Given problem: Pull out every line of the data below that contains the word "icon". Case counts.

Source records:
───
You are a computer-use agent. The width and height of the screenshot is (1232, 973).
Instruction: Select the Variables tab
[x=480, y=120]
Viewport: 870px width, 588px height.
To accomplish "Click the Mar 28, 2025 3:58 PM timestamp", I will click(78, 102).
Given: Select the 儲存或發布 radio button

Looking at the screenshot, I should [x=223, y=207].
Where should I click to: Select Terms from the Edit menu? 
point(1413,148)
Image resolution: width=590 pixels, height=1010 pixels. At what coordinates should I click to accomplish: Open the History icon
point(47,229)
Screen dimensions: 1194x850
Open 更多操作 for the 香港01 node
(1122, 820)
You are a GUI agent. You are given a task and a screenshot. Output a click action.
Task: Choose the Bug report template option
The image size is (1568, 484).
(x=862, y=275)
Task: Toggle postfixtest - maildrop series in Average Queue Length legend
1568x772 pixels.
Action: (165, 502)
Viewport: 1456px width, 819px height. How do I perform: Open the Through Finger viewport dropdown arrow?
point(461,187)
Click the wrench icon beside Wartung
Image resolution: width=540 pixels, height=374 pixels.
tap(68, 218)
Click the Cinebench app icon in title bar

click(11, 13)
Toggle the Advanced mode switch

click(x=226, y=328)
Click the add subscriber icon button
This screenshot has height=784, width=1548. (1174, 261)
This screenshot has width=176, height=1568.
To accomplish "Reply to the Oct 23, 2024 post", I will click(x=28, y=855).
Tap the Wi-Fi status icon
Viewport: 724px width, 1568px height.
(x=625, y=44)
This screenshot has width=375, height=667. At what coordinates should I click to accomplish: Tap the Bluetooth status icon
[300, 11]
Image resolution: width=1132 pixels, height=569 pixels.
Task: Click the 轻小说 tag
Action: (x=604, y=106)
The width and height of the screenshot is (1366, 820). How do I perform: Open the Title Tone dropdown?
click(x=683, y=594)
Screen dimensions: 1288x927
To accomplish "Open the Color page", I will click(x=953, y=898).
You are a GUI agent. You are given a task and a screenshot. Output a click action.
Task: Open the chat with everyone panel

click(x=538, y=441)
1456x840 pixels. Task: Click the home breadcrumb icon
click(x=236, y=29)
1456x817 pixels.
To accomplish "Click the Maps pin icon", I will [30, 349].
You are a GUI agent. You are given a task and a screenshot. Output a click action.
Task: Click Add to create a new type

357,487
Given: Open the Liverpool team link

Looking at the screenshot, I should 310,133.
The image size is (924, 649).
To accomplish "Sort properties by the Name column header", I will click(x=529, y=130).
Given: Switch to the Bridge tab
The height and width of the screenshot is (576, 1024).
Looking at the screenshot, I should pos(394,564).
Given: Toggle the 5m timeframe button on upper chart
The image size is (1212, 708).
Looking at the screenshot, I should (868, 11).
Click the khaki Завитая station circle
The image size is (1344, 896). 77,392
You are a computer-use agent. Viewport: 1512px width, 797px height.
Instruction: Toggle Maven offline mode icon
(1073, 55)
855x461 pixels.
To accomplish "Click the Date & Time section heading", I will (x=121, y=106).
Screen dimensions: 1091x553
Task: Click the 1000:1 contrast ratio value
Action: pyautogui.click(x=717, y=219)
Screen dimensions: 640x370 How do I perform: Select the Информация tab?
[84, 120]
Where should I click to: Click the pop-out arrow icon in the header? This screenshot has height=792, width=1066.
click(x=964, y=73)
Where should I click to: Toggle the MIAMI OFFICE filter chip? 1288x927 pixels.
───
Result of this task:
Image resolution: width=590 pixels, height=1010 pixels. At what coordinates should I click to accomplish: Open the History icon
Click the wrench icon beside Wartung
Click the Cinebench app icon in title bar
Click the add subscriber icon button
Tap the Wi-Fi status icon
This screenshot has width=375, height=667. At what coordinates should I click to accomplish: Tap the Bluetooth status icon
1456x840 pixels. Task: Click the home breadcrumb icon
To accomplish "Click the Maps pin icon", I will [30, 349].
Instruction: Toggle Maven offline mode icon
Where should I click to: Click the pop-out arrow icon in the header? This screenshot has height=792, width=1066.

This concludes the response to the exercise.